比較的穏やかで、順調で、健やかに過ごしていたのは、アンジェリカだけだった。


特にSクラスには、平民出身の美しい少女が在籍している。真っ白なシーツに、黒いしみがひとつ……と生徒は思っていた。


同時に、こうも考えていた。「このクラスの底辺は、アイツだ」ーー卑屈な安堵感である。


「本当に、貴族はどうしようもないな」とセバスチャンが呆れるような行動により、平民出身の生徒ーーリリアンは苦しい日々を過ごしていた。





「今日はイスがない…」


朝、誰よりも早く登校し、備品の確認をするのがリリアンの日課であった。

毎日、何かしら嫌がらせをされるが、今日はイスが無くなっている。


「探しても…無駄かな」


入学して、3ヶ月。来る日も来る日も続く嫌がらせに、リリアンももう疲れ果てた。

学園を出て行けるなら、とうに逃げだしている。けれど、リリアンにはもう帰る場所が無かった。

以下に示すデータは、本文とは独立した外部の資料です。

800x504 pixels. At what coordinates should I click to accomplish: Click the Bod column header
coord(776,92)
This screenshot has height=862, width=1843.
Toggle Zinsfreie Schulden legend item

ーー学園で優秀な成績を修めれば、良いところで働ける!


ということが、リリアンの唯一の希望である。そのために、歯を食いしばって頑張ってはいるが……。


「うー…どうしようかな…」


イスを探しに行く気力が、もう無い。闇魔法が使えれば、探索が容易なのに。

リリアンに闇魔法の属性はなかった。


「…あれ?どうしたの?」


不意にかけられた声に、リリアンはビクッと震えた。いま、教室には私一人。逃げ切れるだろうか…。


「……ああ、イスが無いね。そうか……」


スッと音も無く近寄ってきた。怖いけれど、リリアンは顔を上げる。そこにいたのは、茶髪の美青年だった。


ーーこのクラスの人じゃない…


リリアンは、少しだけ安堵した。


「くだらないバカが多いな、ホント。ーーうん、大丈夫。まだ残滓ざんしがあるから」


……残滓があるから、一体なにが大丈夫なのだろうか。というか、この美青年は何を言っているのか…。

ーー別の意味で怖い。


「ちょっと待っててね~」


と言って、美青年は教室を出た。彼を待っているわけではないが、リリアンに行くところはなかった。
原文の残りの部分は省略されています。